Inelastic Collision of drunken driver

[rose3]

Homework Statement

A drunken driver crashes his car into a parked car that has its brakes set. The two cars move off together (perfectly inelastic collision), with the locked wheels of the parked car leaving skid marks 8.0 m in length.
If the mass of the moving car is 2290kg and the mass of the parked car is 1150 kg how fast was the first car traveling when it hit the parked car?
Assume that the driver of the moving car made no attempt to brake and that the coefficient of friction between the tires and the road is 0.28.

Homework Equations

F=μN=μmg
ma=μmg
vf^2=vi^2+2ad
m1v1=m2v2

The Attempt at a Solution

I found the speed of the two cars after the collision.
a=μg= (0.28)(-9.8)=-2.744 m/s^2
vi^2=vf^2-2ad = 0-2(-2.744)(8.0)
vi=6.626m/s
[/B]
I found the speed of the moving car using the momentum equation.
v1=(m2v2)/m1=((3440kg)(6.626))/2290kg=9.95m/s

Apparently this answer is wrong.

 

[ehild]

Homework Statement

A drunken driver crashes his car into a parked car that has its brakes set.

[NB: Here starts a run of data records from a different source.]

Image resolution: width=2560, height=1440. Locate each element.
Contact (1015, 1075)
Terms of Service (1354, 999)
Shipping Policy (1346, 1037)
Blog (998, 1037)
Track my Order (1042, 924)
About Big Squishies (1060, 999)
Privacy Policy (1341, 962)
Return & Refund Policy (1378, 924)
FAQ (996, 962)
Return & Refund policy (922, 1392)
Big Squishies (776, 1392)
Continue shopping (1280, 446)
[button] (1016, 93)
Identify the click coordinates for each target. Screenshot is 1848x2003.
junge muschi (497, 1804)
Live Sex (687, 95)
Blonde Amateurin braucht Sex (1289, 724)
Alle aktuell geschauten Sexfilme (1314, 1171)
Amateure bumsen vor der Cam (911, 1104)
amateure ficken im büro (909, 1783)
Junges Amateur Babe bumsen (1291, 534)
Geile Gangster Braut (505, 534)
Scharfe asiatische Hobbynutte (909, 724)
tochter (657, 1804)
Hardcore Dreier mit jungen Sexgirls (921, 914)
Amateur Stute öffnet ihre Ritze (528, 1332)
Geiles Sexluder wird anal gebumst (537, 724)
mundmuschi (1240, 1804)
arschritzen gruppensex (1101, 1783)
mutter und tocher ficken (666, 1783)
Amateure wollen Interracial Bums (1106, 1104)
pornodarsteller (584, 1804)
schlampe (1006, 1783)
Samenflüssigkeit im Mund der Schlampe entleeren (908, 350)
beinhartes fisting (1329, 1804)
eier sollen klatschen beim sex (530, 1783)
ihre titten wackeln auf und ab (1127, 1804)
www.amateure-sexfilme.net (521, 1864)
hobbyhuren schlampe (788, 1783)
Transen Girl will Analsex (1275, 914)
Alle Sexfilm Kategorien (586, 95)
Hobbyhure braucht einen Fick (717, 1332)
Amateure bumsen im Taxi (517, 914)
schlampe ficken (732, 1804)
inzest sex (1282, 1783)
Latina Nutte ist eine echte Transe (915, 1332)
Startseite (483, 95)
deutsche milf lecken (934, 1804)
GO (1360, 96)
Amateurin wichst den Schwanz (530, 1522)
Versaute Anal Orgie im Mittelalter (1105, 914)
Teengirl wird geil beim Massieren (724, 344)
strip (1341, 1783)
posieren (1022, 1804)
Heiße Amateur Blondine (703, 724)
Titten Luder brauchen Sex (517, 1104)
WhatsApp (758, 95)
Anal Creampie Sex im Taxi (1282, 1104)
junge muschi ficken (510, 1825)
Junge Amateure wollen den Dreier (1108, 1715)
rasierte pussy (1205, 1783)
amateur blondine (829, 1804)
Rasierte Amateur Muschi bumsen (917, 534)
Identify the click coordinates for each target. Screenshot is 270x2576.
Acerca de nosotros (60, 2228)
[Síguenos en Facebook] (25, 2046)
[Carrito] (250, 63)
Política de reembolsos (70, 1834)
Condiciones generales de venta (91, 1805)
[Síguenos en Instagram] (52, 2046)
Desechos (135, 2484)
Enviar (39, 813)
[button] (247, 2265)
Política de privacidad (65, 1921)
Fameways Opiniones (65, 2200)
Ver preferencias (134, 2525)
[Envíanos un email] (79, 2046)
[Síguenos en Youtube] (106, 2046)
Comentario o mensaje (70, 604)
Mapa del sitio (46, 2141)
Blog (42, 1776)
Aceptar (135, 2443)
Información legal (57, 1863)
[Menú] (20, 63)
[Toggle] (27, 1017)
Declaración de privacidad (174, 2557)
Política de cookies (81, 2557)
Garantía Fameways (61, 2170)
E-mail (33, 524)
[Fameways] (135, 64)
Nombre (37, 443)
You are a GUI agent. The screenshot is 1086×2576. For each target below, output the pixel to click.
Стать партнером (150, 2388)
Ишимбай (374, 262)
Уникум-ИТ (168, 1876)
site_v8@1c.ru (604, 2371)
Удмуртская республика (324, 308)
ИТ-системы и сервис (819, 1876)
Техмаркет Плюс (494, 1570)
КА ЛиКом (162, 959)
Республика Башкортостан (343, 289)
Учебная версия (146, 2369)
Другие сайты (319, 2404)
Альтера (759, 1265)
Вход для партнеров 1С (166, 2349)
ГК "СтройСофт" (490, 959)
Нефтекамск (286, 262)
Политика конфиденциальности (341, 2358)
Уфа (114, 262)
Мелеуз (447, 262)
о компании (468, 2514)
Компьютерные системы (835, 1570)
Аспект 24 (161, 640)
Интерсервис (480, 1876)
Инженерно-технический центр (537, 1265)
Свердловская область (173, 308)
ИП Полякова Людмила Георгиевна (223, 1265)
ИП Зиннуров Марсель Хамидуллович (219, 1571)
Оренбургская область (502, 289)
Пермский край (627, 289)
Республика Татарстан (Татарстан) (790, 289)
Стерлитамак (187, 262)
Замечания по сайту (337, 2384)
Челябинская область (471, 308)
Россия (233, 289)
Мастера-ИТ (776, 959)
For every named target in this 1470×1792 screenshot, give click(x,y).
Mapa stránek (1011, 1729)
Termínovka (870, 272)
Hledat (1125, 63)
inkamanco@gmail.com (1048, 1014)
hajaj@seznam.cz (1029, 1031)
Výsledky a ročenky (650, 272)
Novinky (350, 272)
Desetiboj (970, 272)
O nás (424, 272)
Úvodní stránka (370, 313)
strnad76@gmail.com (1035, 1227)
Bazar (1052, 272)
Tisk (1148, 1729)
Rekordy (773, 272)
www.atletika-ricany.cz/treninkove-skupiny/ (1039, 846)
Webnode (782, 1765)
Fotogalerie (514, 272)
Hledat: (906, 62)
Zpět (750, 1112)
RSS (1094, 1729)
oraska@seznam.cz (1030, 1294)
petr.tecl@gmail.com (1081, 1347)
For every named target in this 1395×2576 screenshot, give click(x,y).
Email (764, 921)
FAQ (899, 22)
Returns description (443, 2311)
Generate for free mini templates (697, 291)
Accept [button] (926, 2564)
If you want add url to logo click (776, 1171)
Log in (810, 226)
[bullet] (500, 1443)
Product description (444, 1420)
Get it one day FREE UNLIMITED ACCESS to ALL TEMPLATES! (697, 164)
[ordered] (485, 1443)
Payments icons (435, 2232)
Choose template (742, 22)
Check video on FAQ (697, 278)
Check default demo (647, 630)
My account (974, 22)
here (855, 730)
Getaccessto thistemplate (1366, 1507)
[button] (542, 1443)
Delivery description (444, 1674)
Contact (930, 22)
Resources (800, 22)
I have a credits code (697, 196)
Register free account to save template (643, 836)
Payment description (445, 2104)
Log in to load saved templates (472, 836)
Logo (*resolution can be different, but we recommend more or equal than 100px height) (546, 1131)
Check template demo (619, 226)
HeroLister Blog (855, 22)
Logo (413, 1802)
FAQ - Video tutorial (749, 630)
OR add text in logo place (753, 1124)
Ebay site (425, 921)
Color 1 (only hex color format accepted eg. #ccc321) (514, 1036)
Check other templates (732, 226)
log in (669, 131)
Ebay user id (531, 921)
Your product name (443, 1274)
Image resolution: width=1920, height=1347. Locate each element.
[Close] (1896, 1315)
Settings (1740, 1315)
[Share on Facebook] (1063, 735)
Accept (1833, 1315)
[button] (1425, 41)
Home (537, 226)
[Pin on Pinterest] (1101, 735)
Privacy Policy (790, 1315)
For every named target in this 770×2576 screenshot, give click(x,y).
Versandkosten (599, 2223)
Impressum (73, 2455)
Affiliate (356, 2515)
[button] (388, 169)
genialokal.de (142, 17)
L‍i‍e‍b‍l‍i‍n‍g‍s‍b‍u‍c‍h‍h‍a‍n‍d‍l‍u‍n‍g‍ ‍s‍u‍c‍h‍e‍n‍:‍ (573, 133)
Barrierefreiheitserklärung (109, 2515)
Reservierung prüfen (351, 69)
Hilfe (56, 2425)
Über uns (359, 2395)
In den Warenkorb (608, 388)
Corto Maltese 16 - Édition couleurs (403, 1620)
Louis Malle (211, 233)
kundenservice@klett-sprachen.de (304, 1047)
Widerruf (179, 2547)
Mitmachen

The two cars move off together (perfectly inelastic collision), with the locked wheels of the parked car leaving skid marks 8.0 m in length.
If the mass of the moving car is 2290kg and the mass of the parked car is 1150 kg how fast was the first car traveling when it hit the parked car?
Assume that the driver of the moving car made no attempt to brake and that the coefficient of friction between the tires and the road is 0.28.

Homework Equations

F=μN=μmg
ma=μmg
vf^2=vi^2+2ad
m1v1=m2v2

The Attempt at a Solution

I found the speed of the two cars after the collision.
a=μg= (0.28)(-9.8)=-2.744 m/s^2
vi^2=vf^2-2ad = 0-2(-2.744)(8.0)
vi=6.626m/s
[/B]
I found the speed of the moving car using the momentum equation.
v1=(m2v2)/m1=((3440kg)(6.626))/2290kg=9.95m/s

Apparently this answer is wrong.

Hi Rose, welcome to PF!
What does the sentence mean "Assume that the driver of the moving car made no attempt to brake" ?

 

[rose3]

Hi Rose, welcome to PF!
What does the sentence mean "Assume that the driver of the moving car made no attempt to brake" ?

I believe it just means that the speed of the moving car was constant before the collision, he didn't make an attempt to slow down. I'm not sure how this is supposed to affect the solution.

 

[ehild]

The coefficient of kinetic friction refers to sliding tyres. If the wheels of the car roll, there can be rolling resistance which is much smaller than the sliding friction, it can be ignored. The tyres slide if the brake is applied, but it happened to the parked car only.

 

[rose3]

The coefficient of kinetic friction refers to sliding tyres. If the wheels of the car roll, there can be rolling resistance which is much smaller than the sliding friction, it can be ignored. The tyres slide if the brake is applied, but it happened to the parked car only.

Ok so does this mean that friction works only on the parked object after the collision? How would this affect the final answer and how would I incorporate that into my calculations?

 

[ehild]

Ok so does this mean that friction works only on the parked object after the collision? How would this affect the final answer and how would I incorporate that into my calculations?

Yes, the friction works only on the parked car. How much is that force of friction?
As the cars are in contact after the collision, that force acts on both of them, and slows them down.

 

[rose3]

Ok so I calculated the normal force to be -3155.6 N and then divided this number by 3440 kg(the combined mass) to find the acceleration which was -0.9173 m/s^2. I then used this value to find the speed of the cars after the collision (which was 3.83 m/s). I used this value in the momentum equation to find the initial speed of the car (5.75 m/s). Apparently this is also incorrect. What am I doing wrong? I only have one more chance to get the right answer.

 

[ehild]

Your answer is correct, but they may want the speed in km/h . In real life, m/s is not the usual unit for the speed of cars.